British Tory Party - a bunch of wankers?
Sadly, Steyn's pretty much on the Mark (as usual) with this current analysis of the Conservatives... Slightly EFL
According to The Sunday Telegraph, "Howard Tells Bush: I Don't Care If You Won't See Me". Presumably he didn't actually "tell" Bush, since his lack of access to the guy is what this thing's all about. "Face time" they used to call it in Bill Clinton's day. So Bush is probably unaware that Howard doesn't care if he won't see him. By next Sunday we might be seeing headlines such as: "Furious Howard Slams Reeling Bush: I Don't Care If You Don't Know That I Don't Care If You Won't See Me".
We are, as has been noted, two nations separated by a common language. Take - to pluck at random - the word "conservative". In America, "conservative" has certain common meanings: devotees of small government, gun nuts, fiscal hawks, anti-abortion groups, the religious Right. Bush is a problematic figure for several of these constituencies, but all of them are numerous and indispensable to the election prospects of the President, senators, governors, congressmen and state legislators. Now turn to Britain. What does "conservative" mean? There's no religious Right or pro-life groups, not much social conservatism at all, and, if there was, the Tory leadership would recoil from it lest they offend shortlisted gay candidates with safe seats. There are no gun nuts, because the party has a rather unpleasant authoritarian bent and has traditionally eschewed the Englishman's-home-is-his-castle stuff in favour of a knee-jerk deference to the monumentally useless British constabulary. (Howard's time as Home Secretary makes an instructive study in this regard.) As for fiscal conservatism and small government, the Tories are against "waste" and in favour of "choice", but so's everybody else, at least rhetorically.
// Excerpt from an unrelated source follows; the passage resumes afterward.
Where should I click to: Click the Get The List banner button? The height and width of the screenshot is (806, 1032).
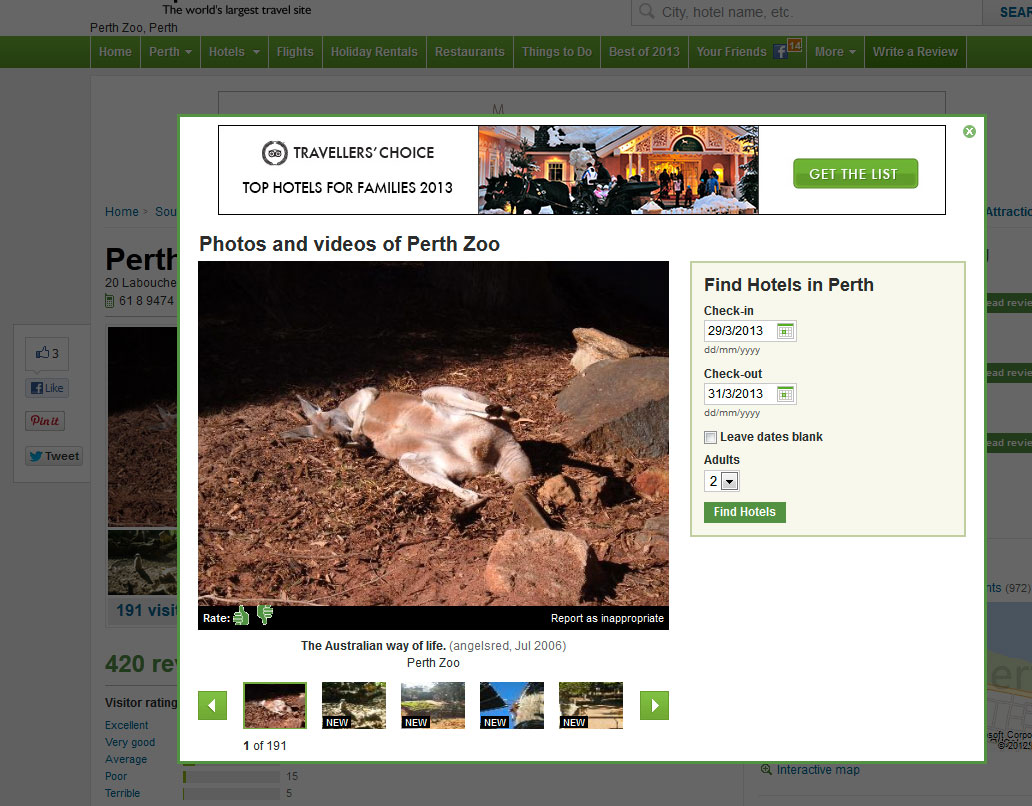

So what does "conservative" mean in British English? If you look it up in the OED, does it say "obs."? Last-known citation, by Toby Helm in The Daily Telegraph, August 7, 2004: "Senior members of Michael Howard's frontbench team believe the Conservative Party will have to consider changing its name as part of a fundamental `rebranding'." Whoa, not so fast. Despite the great gaping nullity of the party this past decade, there was still one thing it stood for: like the Republicans, the Tories were the party that took foreign policy and national security seriously. That's what Howard threw away when he chose to repudiate his own Iraq-war vote, accuse Blair of "dereliction of duty" and demand his resignation.